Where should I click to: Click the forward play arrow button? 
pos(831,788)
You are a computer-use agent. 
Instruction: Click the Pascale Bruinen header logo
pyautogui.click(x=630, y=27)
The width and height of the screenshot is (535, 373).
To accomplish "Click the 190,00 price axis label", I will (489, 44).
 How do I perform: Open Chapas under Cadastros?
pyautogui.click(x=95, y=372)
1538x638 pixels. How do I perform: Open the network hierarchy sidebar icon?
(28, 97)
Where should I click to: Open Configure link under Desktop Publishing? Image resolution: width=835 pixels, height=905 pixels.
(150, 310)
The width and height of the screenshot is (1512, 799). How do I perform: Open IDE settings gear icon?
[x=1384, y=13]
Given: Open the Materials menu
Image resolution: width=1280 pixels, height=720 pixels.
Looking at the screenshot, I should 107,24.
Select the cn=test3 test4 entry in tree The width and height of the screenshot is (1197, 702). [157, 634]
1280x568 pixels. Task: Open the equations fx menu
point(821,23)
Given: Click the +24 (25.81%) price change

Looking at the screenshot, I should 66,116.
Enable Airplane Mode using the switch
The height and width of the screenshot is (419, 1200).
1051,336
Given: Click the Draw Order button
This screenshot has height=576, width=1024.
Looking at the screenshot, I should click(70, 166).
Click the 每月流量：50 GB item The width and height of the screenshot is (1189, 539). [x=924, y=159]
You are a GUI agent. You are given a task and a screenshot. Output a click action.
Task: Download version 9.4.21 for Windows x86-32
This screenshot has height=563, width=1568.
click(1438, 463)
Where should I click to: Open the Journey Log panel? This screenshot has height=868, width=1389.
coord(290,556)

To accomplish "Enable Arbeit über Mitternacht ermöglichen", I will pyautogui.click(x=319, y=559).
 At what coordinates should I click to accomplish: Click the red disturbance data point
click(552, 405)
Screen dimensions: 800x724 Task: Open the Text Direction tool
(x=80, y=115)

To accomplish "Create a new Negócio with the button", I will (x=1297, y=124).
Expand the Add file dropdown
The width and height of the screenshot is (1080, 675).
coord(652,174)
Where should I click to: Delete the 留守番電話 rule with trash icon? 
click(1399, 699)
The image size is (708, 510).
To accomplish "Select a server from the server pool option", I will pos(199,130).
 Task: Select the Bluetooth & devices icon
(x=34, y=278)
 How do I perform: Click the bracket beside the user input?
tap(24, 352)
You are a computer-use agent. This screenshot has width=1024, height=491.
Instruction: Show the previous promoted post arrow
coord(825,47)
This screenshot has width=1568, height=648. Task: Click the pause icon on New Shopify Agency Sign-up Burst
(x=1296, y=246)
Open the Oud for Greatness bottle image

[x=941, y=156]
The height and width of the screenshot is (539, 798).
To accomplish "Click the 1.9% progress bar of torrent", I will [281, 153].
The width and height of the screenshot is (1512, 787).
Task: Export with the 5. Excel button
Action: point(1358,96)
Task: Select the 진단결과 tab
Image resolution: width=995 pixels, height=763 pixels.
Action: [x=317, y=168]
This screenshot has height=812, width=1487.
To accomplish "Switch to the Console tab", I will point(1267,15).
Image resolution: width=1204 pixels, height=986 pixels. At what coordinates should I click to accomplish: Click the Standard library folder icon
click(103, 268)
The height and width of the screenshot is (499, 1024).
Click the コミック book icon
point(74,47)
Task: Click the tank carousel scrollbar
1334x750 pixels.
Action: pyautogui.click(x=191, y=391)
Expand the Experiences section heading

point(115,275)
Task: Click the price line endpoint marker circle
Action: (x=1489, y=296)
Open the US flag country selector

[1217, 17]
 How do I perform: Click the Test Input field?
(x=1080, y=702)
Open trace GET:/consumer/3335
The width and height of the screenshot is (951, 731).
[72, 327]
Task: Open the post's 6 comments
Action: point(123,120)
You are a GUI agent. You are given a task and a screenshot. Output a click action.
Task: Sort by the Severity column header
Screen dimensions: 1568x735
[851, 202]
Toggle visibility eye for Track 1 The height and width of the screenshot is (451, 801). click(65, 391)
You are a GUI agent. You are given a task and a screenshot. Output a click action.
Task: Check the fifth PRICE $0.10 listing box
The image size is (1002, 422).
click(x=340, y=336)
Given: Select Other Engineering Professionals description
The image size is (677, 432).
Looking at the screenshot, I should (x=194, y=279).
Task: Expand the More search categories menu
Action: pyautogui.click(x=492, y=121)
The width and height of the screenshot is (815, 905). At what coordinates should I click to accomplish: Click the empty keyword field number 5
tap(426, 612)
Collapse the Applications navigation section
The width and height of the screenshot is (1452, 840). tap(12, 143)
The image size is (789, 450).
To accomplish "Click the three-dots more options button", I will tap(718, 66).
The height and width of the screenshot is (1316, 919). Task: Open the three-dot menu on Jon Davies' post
- - -
→ **PROBLEM DETAILS**: Among the lines above, repeat exactly those from the line with "This screenshot has width=1568, height=648." to the line with "This screenshot has height=812, width=1487.", counting both ends.

→ **EXERCISE OUTPUT**:
This screenshot has width=1568, height=648. Task: Click the pause icon on New Shopify Agency Sign-up Burst
(x=1296, y=246)
Open the Oud for Greatness bottle image

[x=941, y=156]
The height and width of the screenshot is (539, 798).
To accomplish "Click the 1.9% progress bar of torrent", I will [281, 153].
The width and height of the screenshot is (1512, 787).
Task: Export with the 5. Excel button
Action: point(1358,96)
Task: Select the 진단결과 tab
Image resolution: width=995 pixels, height=763 pixels.
Action: [x=317, y=168]
This screenshot has height=812, width=1487.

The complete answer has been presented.